Tuesday 20 th March 2018


Nuance is not in fashion. In fact, many people rather find nuanced thinking annoying. The effort to evaluate and examine, with patience, the gradation of tones that exists in reality can be a bother, a waste of time, and even a danger for those who want to understand (and explain) the world in simple terms, in black and white. Simplistic people, of course, were not born yesterday: they have always existed. However, in our day, the accelerated pace of our digitized life encourages and facilitates, perhaps more than ever, simplistic thinking, threatening to turn nuance into a kind of relic of the past. In a world where any opinion on any subject should be able to be summarized in the 140 characters of a tweet, nuance has little chance of succeeding. It should not be surprising that it is not in fashion.
 
Let's face it: to simplify reality can be tempting. The simplistic narrative is easy to understand. Its characters are flat, their motivations, rough; their responses, predictable; their arguments, shallow. Consequently, in a simplified world it is very easy to choose sides and to distinguish between friends and adversaries, between truth and error, between good and evil.
 
To point out the nuances of life, on the other hand, demands time—and who has time, in our world of hustle and bustle? It requires that we listen to those who do not think like us, to understand the origins and the intricacies of their arguments. (“How painful,” the simplistic person will say.) It calls for our examination of the history of the processes about which we want to form an opinion. (“Really?” he will add.) Above all, when we begin to think in nuanced ways, we can encounter unpleasant surprises. We may discover, for example, that “our people” have not always been perfect and that “the others” were not always wrong! And so, because of nuance, the black and white narrative can become damaged, and that scares us. To think in nuanced ways reveals a reality full of ambiguities and ambivalences.
 
The truth, of course, is that a simplified world, however pleasant, will always be a mere caricature of the real world. The vision of those who never point at nuance can offer a semblance of comfort, but it is a myopic vision; and in the end, ignoring the nuance of things will always be an attempt, inevitably treacherous, to reduce complex phenomena for our convenience. Like it or not, life is complex, and the nuance, therefore, essential.
 
Without it, we have many possibilities of falling into ignorance: nuance is a potent antidote against fanaticism. In addition, a society that stops thinking about things with depth and subtlety becomes sick with shallowness, and will soon discover that it lacks the necessary tools to face its challenges, because no serious problem will ever be solved by denying its complexity.
 
To think in nuances, therefore, is not an option: it is an obligation. And it is an obligation, especially, for those in leadership.

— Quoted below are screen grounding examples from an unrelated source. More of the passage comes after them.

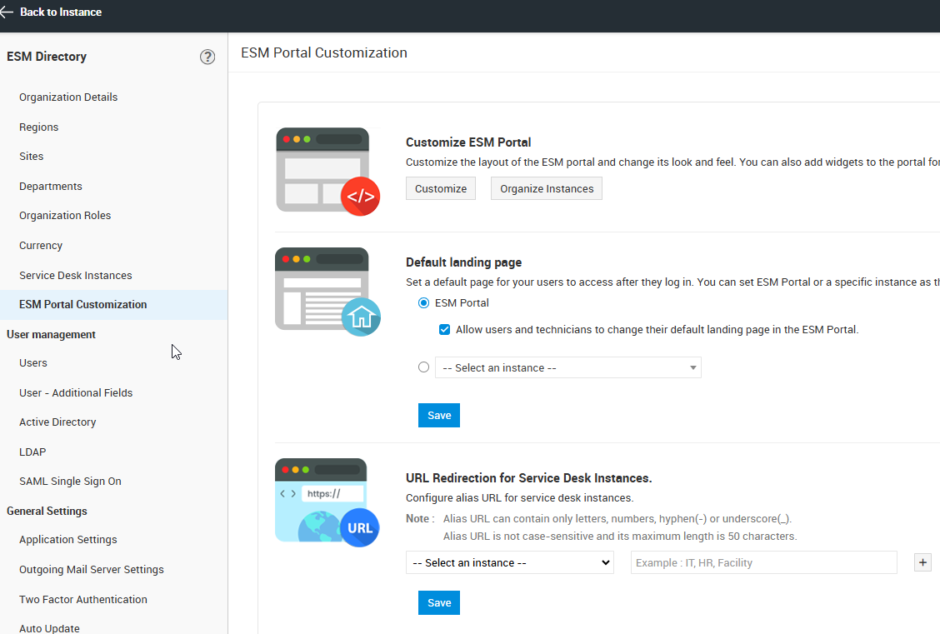Go to Service Desk Instances menu item
The image size is (940, 634).
(76, 276)
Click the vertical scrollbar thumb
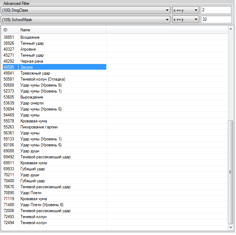The image size is (236, 235). click(x=230, y=172)
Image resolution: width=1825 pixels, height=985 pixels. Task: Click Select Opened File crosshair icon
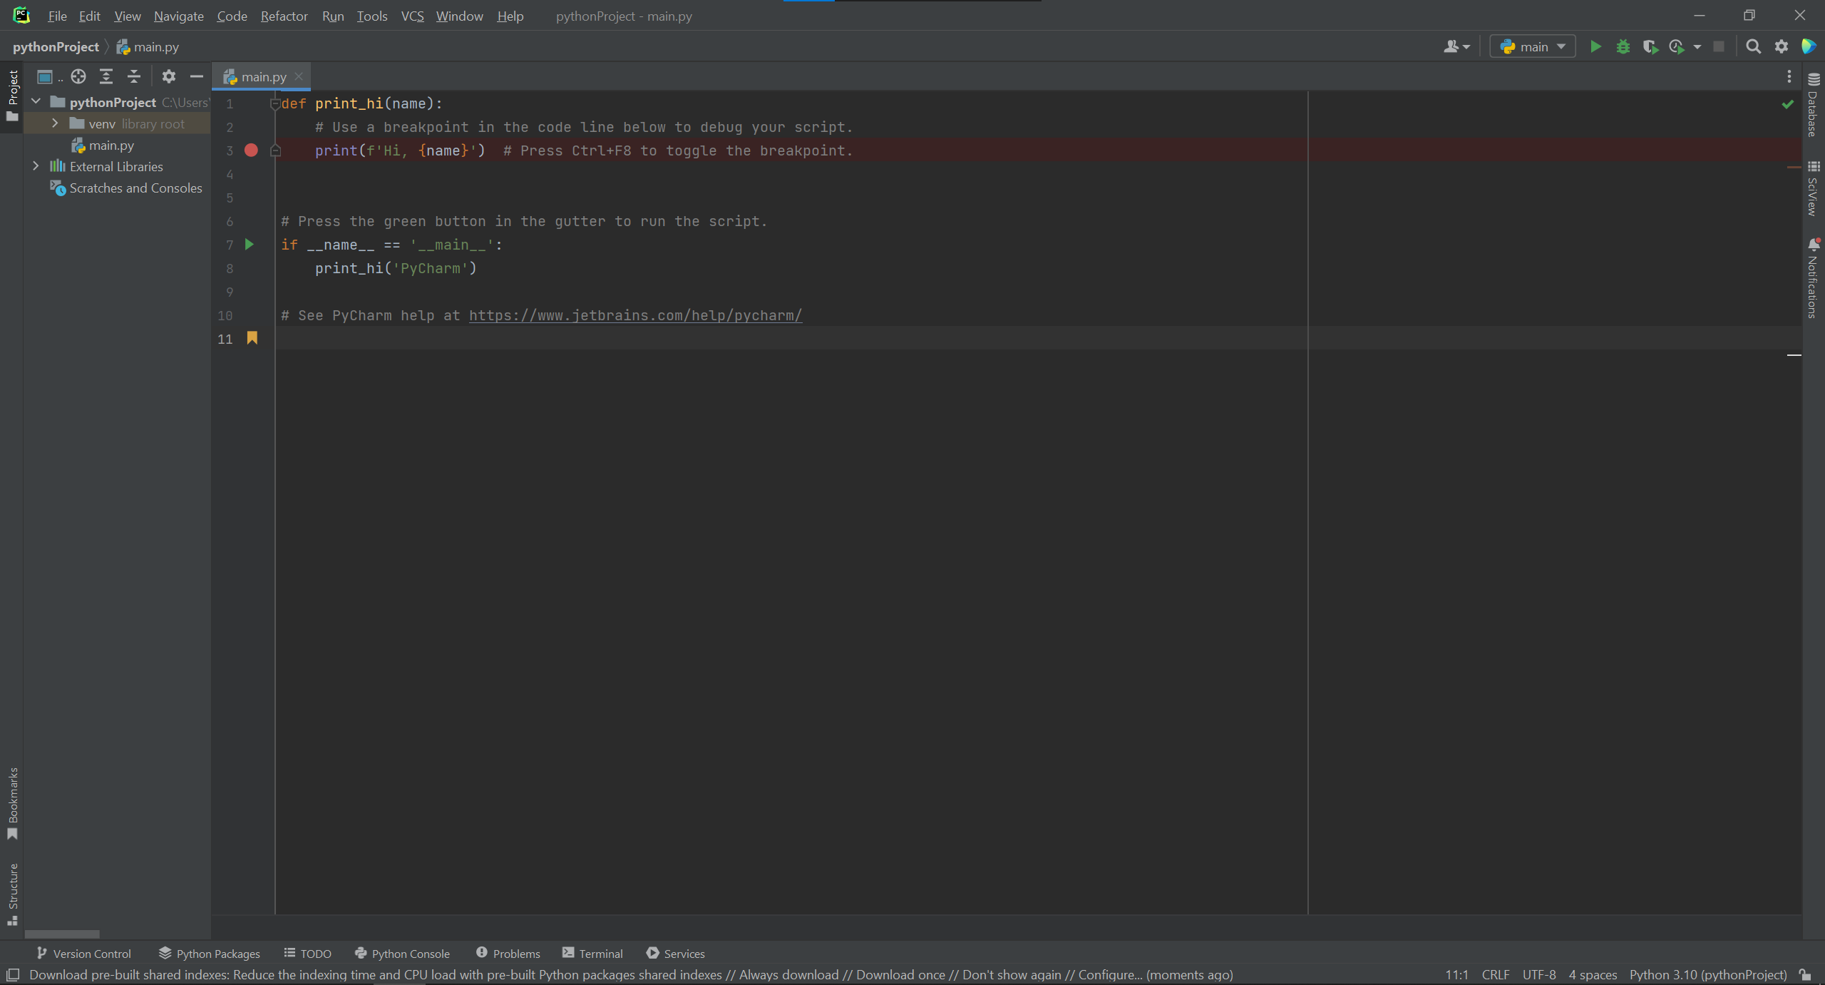pos(78,76)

To have a political class which thinks in gross generalities is among the worst thing that can happen to a country, and the sad spectacle of presidents who play at governing from their twitter account is a mockery to its citizens. Today, unfortunately, the list of countries guided by political classes that despise the art of being nuanced seems to increase.
 
In this context, it seems to us that it is critical to applaud the nuance. We need a passionate commendation of the art of nuancing: yes, a commendation of this annoying, old fashioned, boring, uncomfortable—and absolutely essential— art, without which we would return to the Stone Age or the Inquisition. The desire to point to nuance characterized neither our prehistoric ancestors nor the fanatical and myopic defenders of orthodoxy.